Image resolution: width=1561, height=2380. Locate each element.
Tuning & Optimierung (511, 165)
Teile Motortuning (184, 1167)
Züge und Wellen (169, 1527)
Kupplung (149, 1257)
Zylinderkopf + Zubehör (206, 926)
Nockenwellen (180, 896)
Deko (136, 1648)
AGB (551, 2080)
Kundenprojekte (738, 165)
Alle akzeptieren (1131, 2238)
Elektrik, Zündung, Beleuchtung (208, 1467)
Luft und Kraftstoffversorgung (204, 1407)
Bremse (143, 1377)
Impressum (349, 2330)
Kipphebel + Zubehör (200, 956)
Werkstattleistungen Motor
==========
*Aim of the task*. Return all lines from the entries that contain the string "Zubehör".

*Answer section*.
Zylinderkopf + Zubehör (206, 926)
Kipphebel + Zubehör (200, 956)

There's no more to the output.